Entries
--- Start ---
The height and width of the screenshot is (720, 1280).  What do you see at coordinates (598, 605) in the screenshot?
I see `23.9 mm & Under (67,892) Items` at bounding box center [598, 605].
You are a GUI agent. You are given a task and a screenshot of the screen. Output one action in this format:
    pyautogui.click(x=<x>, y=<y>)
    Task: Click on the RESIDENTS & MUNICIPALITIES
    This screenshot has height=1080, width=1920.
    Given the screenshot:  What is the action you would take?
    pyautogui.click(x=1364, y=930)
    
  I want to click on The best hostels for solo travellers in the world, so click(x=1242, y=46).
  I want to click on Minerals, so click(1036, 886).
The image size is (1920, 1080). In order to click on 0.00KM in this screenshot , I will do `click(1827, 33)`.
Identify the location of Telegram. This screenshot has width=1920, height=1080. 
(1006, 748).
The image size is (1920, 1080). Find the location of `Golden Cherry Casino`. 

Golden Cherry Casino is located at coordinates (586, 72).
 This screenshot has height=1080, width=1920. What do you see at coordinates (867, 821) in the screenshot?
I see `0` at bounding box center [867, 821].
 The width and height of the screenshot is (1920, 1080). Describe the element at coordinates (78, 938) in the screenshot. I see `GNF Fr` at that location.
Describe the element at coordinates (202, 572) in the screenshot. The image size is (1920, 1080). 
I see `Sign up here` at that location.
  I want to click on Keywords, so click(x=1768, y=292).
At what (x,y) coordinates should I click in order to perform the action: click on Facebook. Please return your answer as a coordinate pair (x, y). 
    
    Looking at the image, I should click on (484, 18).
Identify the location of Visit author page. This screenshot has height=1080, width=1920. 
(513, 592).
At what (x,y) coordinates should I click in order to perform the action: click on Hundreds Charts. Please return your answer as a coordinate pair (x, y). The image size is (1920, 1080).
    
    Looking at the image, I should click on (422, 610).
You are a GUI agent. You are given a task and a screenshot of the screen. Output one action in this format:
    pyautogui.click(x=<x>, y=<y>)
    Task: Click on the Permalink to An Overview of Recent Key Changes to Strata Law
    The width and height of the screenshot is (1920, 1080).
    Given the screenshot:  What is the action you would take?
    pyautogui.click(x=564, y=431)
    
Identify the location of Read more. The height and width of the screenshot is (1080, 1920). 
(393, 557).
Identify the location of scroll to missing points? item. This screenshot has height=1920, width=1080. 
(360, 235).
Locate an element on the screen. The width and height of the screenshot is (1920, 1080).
--- End ---
Work to do
Rewrite all the rows above as a numbered list, leaving out any blank lines.

Final answer
1. The height and width of the screenshot is (720, 1280).  What do you see at coordinates (598, 605) in the screenshot?
2. I see `23.9 mm & Under (67,892) Items` at bounding box center [598, 605].
3. You are a GUI agent. You are given a task and a screenshot of the screen. Output one action in this format:
4.     pyautogui.click(x=<x>, y=<y>)
5.     Task: Click on the RESIDENTS & MUNICIPALITIES
6.     This screenshot has height=1080, width=1920.
7.     Given the screenshot:  What is the action you would take?
8.     pyautogui.click(x=1364, y=930)
9.   I want to click on The best hostels for solo travellers in the world, so click(x=1242, y=46).
10.   I want to click on Minerals, so click(1036, 886).
11. The image size is (1920, 1080). In order to click on 0.00KM in this screenshot , I will do `click(1827, 33)`.
12. Identify the location of Telegram. This screenshot has width=1920, height=1080. 
13. (1006, 748).
14. The image size is (1920, 1080). Find the location of `Golden Cherry Casino`. 
15. Golden Cherry Casino is located at coordinates (586, 72).
16.  This screenshot has height=1080, width=1920. What do you see at coordinates (867, 821) in the screenshot?
17. I see `0` at bounding box center [867, 821].
18.  The width and height of the screenshot is (1920, 1080). Describe the element at coordinates (78, 938) in the screenshot. I see `GNF Fr` at that location.
19. Describe the element at coordinates (202, 572) in the screenshot. The image size is (1920, 1080). 
20. I see `Sign up here` at that location.
21.   I want to click on Keywords, so click(x=1768, y=292).
22. At what (x,y) coordinates should I click in order to perform the action: click on Facebook. Please return your answer as a coordinate pair (x, y). 
23.     Looking at the image, I should click on (484, 18).
24. Identify the location of Visit author page. This screenshot has height=1080, width=1920. 
25. (513, 592).
26. At what (x,y) coordinates should I click in order to perform the action: click on Hundreds Charts. Please return your answer as a coordinate pair (x, y). The image size is (1920, 1080).
27.     Looking at the image, I should click on (422, 610).
28. You are a GUI agent. You are given a task and a screenshot of the screen. Output one action in this format:
29.     pyautogui.click(x=<x>, y=<y>)
30.     Task: Click on the Permalink to An Overview of Recent Key Changes to Strata Law
31.     The width and height of the screenshot is (1920, 1080).
32.     Given the screenshot:  What is the action you would take?
33.     pyautogui.click(x=564, y=431)
34. Identify the location of Read more. The height and width of the screenshot is (1080, 1920). 
35. (393, 557).
36. Identify the location of scroll to missing points? item. This screenshot has height=1920, width=1080. 
37. (360, 235).
38. Locate an element on the screen. The width and height of the screenshot is (1920, 1080).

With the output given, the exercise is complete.